*** Opening of Data under study ***

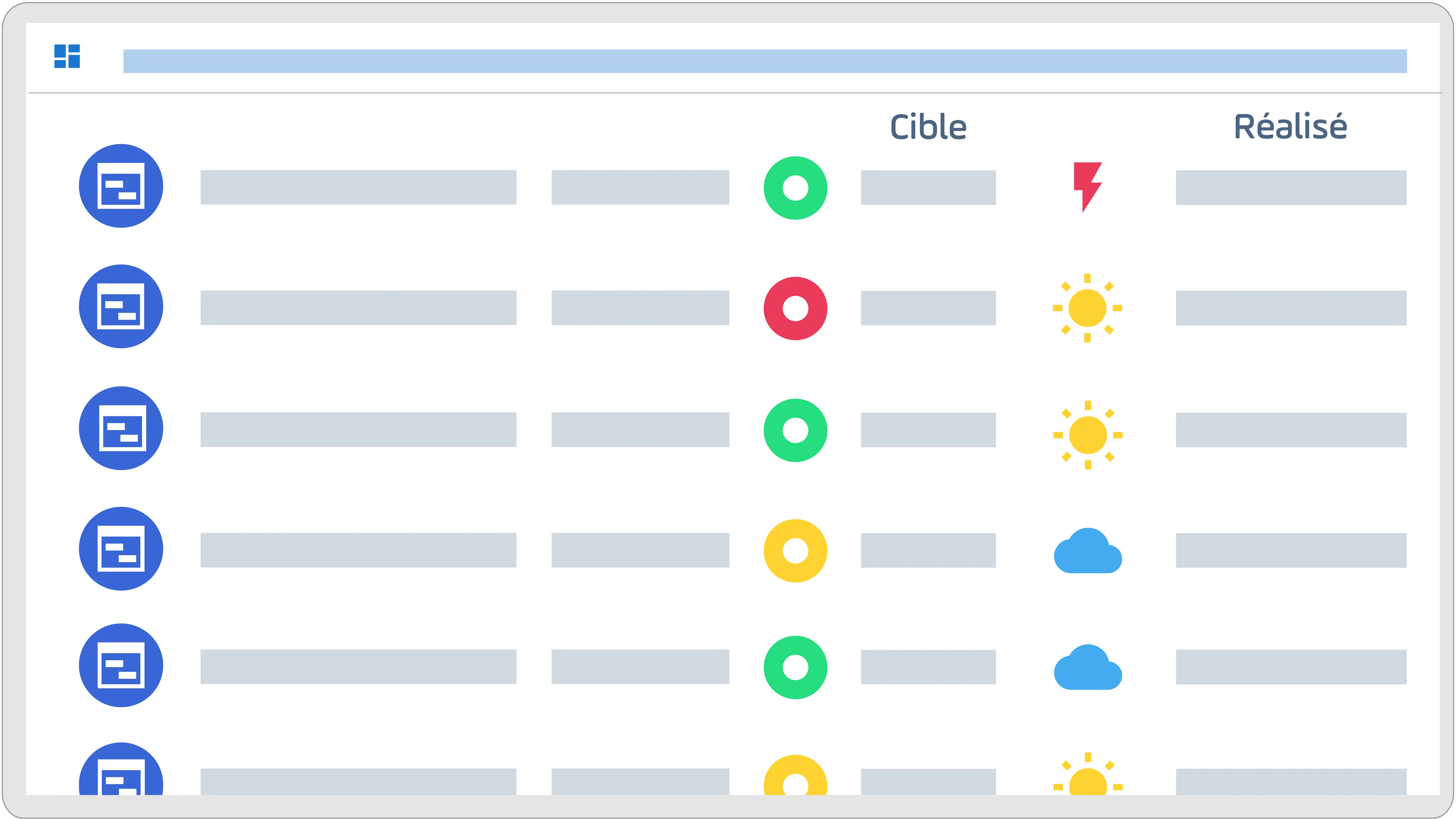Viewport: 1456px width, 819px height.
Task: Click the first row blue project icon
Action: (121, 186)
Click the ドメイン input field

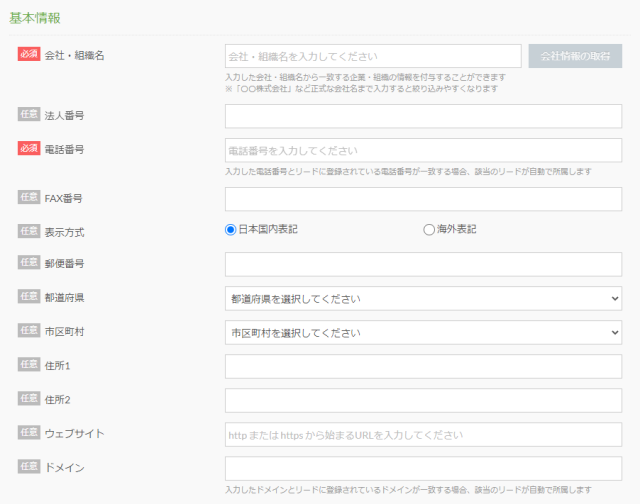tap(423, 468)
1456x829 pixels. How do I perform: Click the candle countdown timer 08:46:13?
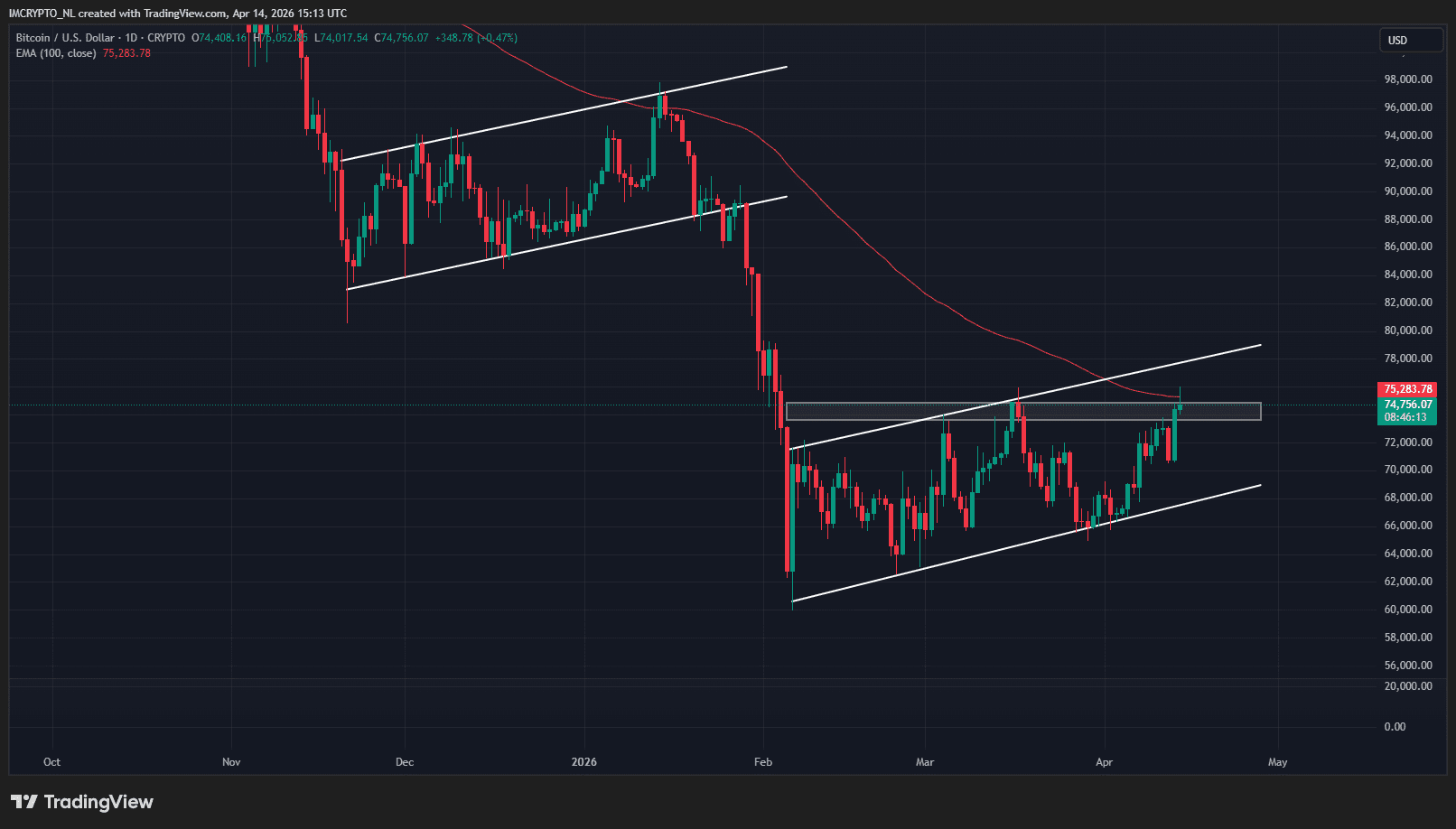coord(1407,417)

*** Close of Data under study ***

## What you will do
The lines to retype run from the one containing "Click the ドメイン input field" through the last line of the records above; write them exactly and skip the pictures.

## Task output
Click the ドメイン input field

tap(423, 468)
1456x829 pixels. How do I perform: Click the candle countdown timer 08:46:13?
coord(1407,417)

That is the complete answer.